Directions
Could you copy out every line of the data where the word "photo" occurs?

________________

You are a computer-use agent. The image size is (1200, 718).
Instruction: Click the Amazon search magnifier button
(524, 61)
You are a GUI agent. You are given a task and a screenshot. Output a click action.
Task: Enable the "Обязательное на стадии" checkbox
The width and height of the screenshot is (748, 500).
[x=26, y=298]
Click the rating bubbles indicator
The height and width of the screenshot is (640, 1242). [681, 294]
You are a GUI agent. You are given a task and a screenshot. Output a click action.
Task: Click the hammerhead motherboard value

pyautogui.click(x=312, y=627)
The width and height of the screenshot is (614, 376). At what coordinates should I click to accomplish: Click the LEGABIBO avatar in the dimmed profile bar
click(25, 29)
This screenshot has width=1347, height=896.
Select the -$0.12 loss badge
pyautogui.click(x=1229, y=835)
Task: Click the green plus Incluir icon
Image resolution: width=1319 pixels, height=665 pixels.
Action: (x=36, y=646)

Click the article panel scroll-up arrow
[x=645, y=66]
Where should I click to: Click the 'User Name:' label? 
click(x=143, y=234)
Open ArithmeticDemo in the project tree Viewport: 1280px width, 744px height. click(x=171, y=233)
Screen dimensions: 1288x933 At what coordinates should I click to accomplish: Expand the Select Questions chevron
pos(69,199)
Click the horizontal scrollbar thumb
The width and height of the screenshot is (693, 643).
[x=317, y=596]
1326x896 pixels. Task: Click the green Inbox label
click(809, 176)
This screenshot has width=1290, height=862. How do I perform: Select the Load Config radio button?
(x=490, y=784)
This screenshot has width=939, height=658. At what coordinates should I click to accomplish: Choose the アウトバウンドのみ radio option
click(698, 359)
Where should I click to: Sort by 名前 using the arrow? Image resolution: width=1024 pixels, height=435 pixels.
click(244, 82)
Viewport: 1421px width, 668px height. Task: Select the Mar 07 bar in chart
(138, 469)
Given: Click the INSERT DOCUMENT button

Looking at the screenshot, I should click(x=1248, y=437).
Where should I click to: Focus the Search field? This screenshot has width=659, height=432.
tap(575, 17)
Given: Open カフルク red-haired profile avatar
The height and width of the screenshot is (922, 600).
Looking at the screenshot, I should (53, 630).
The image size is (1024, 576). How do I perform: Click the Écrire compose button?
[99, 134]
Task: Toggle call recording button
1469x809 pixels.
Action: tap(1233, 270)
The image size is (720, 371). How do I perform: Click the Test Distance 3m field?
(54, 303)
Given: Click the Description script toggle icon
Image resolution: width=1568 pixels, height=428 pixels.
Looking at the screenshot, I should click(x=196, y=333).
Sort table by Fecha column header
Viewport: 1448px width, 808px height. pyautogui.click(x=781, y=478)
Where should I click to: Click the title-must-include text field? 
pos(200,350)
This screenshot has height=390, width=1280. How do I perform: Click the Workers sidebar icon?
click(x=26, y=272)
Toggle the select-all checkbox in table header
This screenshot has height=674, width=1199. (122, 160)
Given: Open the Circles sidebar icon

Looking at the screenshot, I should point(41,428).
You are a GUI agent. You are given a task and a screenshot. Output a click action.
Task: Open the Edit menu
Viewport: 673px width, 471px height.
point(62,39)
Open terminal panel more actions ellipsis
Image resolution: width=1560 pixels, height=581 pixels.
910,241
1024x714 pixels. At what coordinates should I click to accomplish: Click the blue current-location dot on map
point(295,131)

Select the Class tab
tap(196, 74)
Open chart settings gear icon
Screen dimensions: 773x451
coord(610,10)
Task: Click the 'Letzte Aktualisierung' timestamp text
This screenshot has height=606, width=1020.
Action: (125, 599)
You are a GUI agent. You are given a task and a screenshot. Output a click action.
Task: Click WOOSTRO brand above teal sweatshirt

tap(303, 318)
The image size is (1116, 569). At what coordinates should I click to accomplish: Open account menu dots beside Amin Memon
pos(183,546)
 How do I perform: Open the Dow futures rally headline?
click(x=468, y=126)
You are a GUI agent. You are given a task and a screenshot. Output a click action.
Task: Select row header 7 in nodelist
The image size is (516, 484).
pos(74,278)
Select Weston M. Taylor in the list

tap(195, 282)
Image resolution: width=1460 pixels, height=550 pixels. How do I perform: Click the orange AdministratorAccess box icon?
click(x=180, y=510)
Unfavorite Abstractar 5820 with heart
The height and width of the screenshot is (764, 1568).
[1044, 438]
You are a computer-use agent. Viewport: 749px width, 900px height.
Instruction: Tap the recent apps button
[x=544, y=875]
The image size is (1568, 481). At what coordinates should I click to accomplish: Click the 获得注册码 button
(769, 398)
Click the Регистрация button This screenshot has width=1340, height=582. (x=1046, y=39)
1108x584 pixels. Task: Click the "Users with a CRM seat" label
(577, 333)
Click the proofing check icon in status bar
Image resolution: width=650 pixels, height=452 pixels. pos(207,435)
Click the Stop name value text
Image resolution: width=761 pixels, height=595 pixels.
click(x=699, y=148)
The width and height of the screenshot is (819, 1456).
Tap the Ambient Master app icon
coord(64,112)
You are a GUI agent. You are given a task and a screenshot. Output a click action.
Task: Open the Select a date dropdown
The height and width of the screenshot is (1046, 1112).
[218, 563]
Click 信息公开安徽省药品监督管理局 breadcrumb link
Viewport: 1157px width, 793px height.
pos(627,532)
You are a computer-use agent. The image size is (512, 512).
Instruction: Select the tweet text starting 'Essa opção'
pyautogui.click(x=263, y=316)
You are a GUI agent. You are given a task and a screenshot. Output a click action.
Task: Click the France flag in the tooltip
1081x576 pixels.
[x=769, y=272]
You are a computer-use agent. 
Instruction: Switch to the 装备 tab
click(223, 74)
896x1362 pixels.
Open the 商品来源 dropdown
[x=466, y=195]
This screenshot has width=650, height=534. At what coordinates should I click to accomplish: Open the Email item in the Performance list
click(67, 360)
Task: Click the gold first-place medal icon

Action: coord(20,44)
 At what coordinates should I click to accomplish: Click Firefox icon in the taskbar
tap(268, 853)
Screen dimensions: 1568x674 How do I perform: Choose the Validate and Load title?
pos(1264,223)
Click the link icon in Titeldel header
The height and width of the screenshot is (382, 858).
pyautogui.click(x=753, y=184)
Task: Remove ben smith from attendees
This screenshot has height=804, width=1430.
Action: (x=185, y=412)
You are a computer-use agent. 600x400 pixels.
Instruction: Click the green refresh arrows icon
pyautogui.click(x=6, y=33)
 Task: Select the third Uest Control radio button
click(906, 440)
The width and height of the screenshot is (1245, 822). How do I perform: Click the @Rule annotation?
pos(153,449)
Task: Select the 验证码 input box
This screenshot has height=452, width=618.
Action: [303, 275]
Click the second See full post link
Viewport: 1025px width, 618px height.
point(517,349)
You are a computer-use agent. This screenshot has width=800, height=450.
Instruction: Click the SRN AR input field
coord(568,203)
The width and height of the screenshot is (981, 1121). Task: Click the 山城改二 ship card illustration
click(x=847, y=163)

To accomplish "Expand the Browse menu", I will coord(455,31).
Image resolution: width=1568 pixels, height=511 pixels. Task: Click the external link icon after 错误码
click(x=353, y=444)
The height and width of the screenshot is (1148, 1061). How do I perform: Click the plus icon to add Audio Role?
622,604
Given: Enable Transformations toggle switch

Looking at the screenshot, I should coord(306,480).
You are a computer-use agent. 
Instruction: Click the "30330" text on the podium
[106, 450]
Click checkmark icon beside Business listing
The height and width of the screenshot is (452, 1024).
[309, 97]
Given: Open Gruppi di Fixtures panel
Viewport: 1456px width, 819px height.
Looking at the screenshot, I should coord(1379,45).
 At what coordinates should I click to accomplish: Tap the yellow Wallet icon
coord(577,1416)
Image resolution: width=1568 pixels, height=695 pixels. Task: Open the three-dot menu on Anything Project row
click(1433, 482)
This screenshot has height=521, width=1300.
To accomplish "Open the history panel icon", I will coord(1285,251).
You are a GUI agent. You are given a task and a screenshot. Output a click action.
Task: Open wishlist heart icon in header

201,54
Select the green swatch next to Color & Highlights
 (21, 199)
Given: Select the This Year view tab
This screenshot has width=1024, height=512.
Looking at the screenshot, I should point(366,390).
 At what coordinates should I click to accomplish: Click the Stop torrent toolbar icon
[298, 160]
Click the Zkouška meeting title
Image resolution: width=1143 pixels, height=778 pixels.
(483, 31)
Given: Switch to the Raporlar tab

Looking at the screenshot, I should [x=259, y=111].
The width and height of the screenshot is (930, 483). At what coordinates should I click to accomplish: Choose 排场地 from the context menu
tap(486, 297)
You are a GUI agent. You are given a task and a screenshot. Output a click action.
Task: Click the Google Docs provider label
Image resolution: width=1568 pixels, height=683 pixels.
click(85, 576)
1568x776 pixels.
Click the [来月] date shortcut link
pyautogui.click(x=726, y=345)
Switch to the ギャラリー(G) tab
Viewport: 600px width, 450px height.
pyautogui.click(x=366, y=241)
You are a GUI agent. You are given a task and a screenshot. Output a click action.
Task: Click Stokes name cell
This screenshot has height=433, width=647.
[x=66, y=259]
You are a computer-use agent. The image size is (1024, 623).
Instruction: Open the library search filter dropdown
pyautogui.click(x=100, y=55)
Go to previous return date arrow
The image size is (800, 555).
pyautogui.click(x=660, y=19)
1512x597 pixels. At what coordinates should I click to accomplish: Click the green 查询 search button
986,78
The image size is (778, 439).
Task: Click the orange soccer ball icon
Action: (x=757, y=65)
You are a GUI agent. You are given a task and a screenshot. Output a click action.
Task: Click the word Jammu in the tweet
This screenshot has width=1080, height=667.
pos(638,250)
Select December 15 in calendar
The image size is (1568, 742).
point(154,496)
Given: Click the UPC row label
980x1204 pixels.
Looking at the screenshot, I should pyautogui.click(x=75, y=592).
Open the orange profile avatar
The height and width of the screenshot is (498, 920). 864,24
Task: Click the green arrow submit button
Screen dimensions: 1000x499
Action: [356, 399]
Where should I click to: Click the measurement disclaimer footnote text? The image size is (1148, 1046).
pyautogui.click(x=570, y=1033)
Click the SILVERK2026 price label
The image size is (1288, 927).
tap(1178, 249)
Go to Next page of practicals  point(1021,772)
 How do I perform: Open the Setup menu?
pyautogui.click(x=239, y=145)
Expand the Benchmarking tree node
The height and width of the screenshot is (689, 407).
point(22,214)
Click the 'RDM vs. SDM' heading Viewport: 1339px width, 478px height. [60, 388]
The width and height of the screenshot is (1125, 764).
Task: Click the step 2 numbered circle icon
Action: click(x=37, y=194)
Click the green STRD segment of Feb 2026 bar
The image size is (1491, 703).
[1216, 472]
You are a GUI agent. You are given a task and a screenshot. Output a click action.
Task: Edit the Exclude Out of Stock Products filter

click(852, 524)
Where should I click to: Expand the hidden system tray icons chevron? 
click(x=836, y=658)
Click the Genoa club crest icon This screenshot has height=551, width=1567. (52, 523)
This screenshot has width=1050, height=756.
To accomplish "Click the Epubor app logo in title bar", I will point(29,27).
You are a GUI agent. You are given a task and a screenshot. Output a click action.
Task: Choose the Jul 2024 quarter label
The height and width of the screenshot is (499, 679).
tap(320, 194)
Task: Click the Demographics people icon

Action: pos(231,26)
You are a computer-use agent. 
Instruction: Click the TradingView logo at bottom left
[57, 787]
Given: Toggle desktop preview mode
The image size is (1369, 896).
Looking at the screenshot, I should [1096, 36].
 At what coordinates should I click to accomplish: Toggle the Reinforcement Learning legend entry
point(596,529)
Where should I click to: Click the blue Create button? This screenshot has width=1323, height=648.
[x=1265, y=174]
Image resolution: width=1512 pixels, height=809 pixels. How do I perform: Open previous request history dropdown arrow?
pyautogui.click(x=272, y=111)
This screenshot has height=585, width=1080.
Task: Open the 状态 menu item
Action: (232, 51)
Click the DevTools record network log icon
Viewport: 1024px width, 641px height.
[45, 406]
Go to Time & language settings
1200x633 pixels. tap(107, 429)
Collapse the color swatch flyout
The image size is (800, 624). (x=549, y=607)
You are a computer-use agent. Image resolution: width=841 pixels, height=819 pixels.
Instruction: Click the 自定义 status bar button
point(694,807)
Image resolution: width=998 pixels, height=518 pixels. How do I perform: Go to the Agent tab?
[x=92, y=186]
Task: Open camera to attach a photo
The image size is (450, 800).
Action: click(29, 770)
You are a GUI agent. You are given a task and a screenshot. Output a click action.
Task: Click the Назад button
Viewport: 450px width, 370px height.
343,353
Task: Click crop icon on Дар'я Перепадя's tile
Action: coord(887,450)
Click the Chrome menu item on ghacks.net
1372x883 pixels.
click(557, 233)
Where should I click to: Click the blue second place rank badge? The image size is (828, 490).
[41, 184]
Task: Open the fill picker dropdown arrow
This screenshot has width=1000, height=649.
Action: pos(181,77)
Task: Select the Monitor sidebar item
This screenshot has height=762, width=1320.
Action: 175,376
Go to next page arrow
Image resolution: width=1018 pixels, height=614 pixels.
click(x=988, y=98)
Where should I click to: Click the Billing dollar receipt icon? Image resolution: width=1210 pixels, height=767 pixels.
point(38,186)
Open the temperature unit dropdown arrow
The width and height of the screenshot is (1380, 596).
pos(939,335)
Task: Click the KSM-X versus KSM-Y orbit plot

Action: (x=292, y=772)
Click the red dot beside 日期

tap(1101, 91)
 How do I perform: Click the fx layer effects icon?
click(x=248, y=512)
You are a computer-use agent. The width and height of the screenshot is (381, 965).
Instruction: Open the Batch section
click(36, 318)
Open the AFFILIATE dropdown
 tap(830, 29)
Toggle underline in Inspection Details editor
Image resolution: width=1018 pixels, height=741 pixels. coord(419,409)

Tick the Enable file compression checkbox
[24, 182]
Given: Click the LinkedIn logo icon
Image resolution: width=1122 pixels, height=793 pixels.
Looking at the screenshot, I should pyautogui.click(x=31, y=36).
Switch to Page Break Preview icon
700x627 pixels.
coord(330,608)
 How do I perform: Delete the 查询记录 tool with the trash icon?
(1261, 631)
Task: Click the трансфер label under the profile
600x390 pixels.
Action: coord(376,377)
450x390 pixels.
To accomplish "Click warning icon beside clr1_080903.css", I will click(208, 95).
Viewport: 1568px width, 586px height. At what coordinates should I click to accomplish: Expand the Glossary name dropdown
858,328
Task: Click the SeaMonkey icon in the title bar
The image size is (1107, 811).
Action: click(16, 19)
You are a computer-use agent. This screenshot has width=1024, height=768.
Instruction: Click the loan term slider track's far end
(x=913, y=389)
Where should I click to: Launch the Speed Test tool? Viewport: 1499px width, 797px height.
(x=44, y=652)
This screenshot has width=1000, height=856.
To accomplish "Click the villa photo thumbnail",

________________

Solution
Task: Open camera to attach a photo
To accomplish "Click the villa photo thumbnail",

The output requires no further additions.